───── DATA TO USE ─────

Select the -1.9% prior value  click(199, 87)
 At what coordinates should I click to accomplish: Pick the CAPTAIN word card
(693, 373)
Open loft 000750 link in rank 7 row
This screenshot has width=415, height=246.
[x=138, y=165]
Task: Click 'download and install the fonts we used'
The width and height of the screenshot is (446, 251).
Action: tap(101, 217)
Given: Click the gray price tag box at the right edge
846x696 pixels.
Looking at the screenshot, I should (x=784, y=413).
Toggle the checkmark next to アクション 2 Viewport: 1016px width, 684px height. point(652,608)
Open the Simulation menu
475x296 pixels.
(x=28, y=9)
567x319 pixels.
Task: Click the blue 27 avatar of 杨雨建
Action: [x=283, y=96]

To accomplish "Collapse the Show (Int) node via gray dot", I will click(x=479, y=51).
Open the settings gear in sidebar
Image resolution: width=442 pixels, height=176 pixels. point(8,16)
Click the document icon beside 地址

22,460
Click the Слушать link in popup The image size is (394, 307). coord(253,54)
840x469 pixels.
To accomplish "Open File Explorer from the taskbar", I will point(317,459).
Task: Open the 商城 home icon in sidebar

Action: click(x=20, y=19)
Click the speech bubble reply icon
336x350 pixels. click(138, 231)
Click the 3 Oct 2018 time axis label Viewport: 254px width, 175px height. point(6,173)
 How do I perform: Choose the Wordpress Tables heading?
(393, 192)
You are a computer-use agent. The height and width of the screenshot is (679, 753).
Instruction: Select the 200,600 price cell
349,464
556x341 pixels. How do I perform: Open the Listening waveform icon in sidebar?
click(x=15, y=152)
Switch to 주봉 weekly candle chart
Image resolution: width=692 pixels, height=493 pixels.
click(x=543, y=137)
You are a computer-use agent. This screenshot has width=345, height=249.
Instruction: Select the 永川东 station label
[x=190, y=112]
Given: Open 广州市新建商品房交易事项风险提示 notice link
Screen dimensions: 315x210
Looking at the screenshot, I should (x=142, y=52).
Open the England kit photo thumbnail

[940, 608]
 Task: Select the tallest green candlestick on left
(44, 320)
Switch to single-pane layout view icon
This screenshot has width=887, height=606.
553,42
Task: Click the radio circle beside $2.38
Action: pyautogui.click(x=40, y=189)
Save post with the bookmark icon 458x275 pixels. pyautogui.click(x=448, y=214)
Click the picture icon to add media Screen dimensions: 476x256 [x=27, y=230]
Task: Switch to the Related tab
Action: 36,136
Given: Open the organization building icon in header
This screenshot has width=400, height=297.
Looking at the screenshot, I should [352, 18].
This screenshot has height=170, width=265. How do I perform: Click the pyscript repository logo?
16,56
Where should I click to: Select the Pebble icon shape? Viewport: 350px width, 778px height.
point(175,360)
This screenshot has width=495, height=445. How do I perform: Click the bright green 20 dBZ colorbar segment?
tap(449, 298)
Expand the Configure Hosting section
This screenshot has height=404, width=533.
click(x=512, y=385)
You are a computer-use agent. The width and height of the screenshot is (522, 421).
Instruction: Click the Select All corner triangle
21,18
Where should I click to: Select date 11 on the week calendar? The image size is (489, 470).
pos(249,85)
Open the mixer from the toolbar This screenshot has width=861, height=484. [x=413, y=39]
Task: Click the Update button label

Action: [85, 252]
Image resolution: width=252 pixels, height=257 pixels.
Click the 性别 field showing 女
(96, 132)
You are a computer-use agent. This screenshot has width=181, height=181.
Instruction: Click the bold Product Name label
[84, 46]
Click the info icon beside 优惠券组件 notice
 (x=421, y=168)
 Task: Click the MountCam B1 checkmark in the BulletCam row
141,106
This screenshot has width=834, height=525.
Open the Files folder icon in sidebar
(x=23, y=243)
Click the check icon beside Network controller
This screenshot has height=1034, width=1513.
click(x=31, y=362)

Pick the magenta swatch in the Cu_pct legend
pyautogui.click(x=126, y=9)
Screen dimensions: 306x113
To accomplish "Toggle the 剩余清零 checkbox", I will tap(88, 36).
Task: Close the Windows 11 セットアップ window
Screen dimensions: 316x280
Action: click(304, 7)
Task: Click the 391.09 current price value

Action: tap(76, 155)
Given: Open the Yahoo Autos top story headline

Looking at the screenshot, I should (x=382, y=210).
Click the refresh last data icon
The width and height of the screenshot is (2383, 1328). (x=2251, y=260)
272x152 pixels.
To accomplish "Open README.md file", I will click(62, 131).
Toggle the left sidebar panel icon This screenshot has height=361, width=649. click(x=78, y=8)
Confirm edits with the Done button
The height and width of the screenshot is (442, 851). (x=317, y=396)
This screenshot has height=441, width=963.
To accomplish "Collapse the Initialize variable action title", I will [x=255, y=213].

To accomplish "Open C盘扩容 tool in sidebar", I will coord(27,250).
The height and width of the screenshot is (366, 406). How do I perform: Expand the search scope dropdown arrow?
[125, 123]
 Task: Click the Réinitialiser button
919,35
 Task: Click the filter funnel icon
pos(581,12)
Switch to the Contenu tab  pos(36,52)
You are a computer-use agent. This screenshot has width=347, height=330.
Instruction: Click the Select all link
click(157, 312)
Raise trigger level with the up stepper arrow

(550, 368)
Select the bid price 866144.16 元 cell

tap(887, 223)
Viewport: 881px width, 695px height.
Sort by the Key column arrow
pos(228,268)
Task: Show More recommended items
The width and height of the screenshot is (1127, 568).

─────

Go through the entries. Report every line that contains the word "will".

To accomplish "Collapse the Show (Int) node via gray dot", I will click(x=479, y=51).
To accomplish "Open File Explorer from the taskbar", I will point(317,459).
To accomplish "Toggle the 剩余清零 checkbox", I will tap(88, 36).
To accomplish "Open README.md file", I will click(62, 131).
To accomplish "Collapse the Initialize variable action title", I will [x=255, y=213].
To accomplish "Open C盘扩容 tool in sidebar", I will coord(27,250).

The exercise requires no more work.